*WORK REQUIRED:* Skip pictures in the listing below; copy exactly the lines from the one with "Task: Click the 'interest in land' text label" through the one with "This screenshot has width=690, height=374.", inclusive.
-- Opening Marker --
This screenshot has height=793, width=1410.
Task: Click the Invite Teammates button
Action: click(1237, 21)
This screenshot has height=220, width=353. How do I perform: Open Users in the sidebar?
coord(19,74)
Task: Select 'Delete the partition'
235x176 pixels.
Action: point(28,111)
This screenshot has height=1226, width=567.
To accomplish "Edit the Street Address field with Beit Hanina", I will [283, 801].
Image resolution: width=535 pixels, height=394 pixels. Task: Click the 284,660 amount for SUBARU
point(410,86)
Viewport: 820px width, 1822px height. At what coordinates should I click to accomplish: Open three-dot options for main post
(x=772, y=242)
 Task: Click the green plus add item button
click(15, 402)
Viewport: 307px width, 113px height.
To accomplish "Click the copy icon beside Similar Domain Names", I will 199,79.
-- Closing Marker --
-- Opening Marker --
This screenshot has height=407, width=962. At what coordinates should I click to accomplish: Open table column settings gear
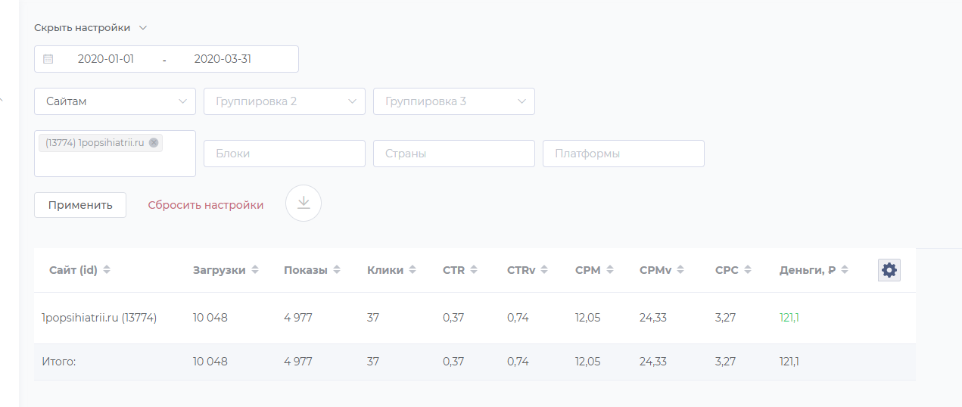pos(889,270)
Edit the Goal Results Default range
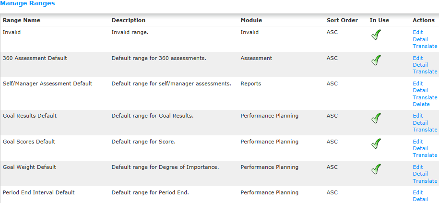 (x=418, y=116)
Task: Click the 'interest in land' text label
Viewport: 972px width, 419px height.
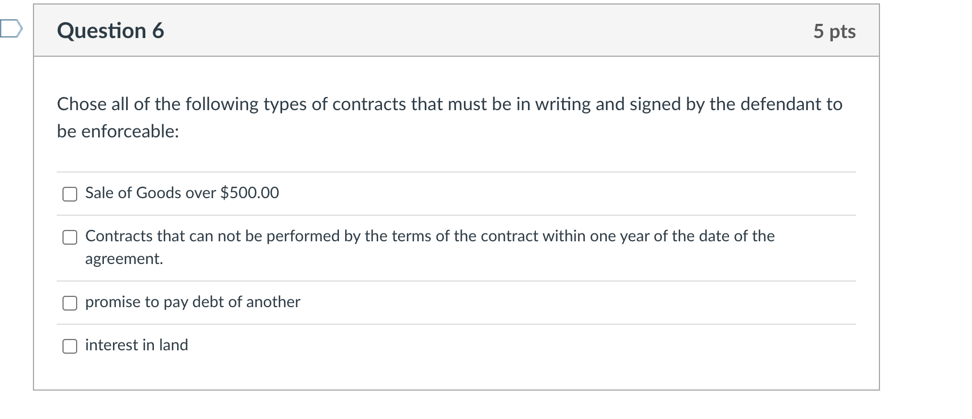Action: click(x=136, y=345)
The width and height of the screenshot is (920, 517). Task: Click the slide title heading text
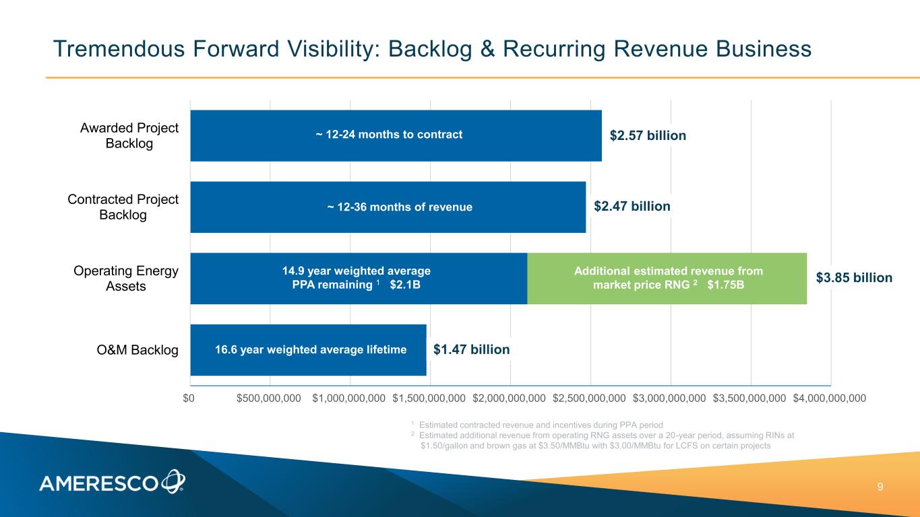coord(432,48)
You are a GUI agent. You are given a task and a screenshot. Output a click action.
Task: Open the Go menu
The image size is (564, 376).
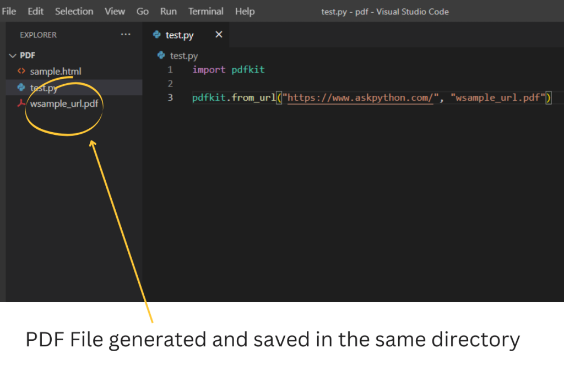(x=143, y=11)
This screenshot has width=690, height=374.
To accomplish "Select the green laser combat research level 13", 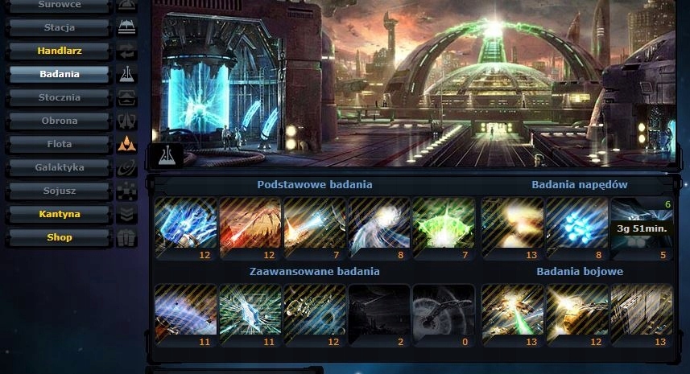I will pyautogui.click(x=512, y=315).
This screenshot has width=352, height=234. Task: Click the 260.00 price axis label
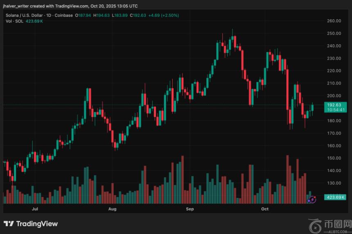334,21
-- Closing Marker --
*EXERCISE SOLUTION:*
Task: Click the 'interest in land' text label
Viewport: 972px width, 419px height.
Action: click(x=136, y=345)
The width and height of the screenshot is (920, 517). Task: Click the slide title heading text
coord(432,48)
You are a GUI agent. You are given a task and a screenshot. Output a click action.
Task: Open the Go menu
The image size is (564, 376).
(x=143, y=11)
This screenshot has width=690, height=374.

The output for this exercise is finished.